In 2010, Gilbert showed that a pre-culture of muscle stem cells (MuSC) on pliant materials aided self-renewal of MuSC in vivo (Gilbert et al., 2010); therefore, in vitro culture conditions are central to cell behavior in vivo. This has been described as “mechanical memory” and has recently been tested by Yang et al. MSCs were cultured on stiff substrates for differing times prior to seeding on a soft substrate (Figure 4B i), it was shown that there is a correlation between duration of pre-treatment and osteogenic phenotype. Those cells cultured the longest on stiff surface prior to transfer to a soft surface had a larger proportion of ALP positive cells and increase in Runx2 expression. With 10 days pre-treatment, osteogenic phenotype was maintained without the need for constant mechanical stimulation (Figure 4B ii–iv). Furthermore, this can be done in situ by culturing on light responsive hydrogels, after irradiation at 365 nm for 360 s the hydrogel changes from stiff (~10 kPa) to soft (~2 kPa) (Yang et al., 2014).
It is known that cell spreading and morphology is important for differentiation (Matsuoka et al., 2013). Khetan et al. investigated this using either permissive (degradable) or inhibitory (undegradable) hydrogels. These gels are phototunable, when exposed to light the gels are degraded allowing cells to remodel and deform the matrix. Degradable hydrogels encouraged spreading of MSCs and, therefore, osteogenesis, whereas restriction of spreading by crosslinked hydrogels maintained cellular circularity and, therefore, stimulated adipogenesis (Khetan et al., 2013). But is morphology the defining factor?

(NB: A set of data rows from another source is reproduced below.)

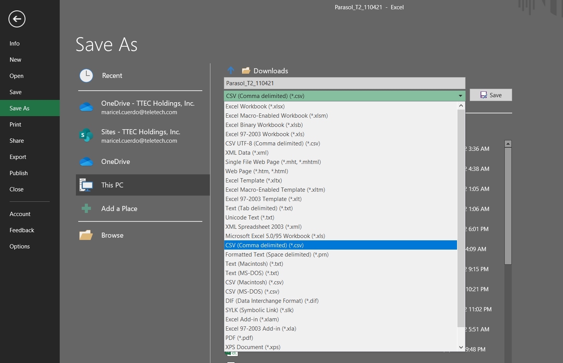Open the Print menu item
The height and width of the screenshot is (363, 563).
pyautogui.click(x=15, y=125)
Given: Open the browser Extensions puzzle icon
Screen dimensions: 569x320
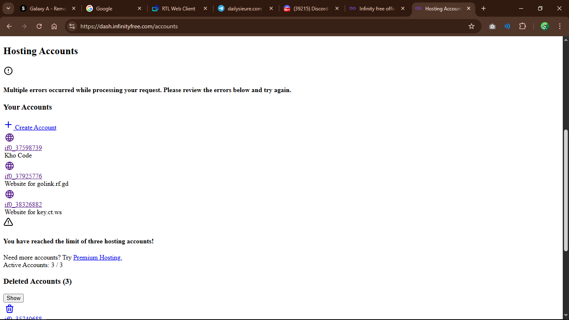Looking at the screenshot, I should tap(522, 26).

Huebsch et al. confined murine MSC to pores in RGD modified hydrogels and, therefore, morphology was maintained rounded, traditionally a prerequisite for adipogenesis. Encapsulated cells still responded to matrix elasticity as 22 kPa stimulated osteogenesis even with rounded morphology. This was related to traction (the force generated by cytoskeletal pulling on the substrate) the cells were able to deform the substrate to gather RGD ligands, creating traction or high intracellular adhesion. Taken together, the results show that the presentation of ligands to the cell is crucial for creation of adhesion and subsequent traction generated by matrix reorganization is central to driving the osteogenic phenotype (Huebsch et al., 2010).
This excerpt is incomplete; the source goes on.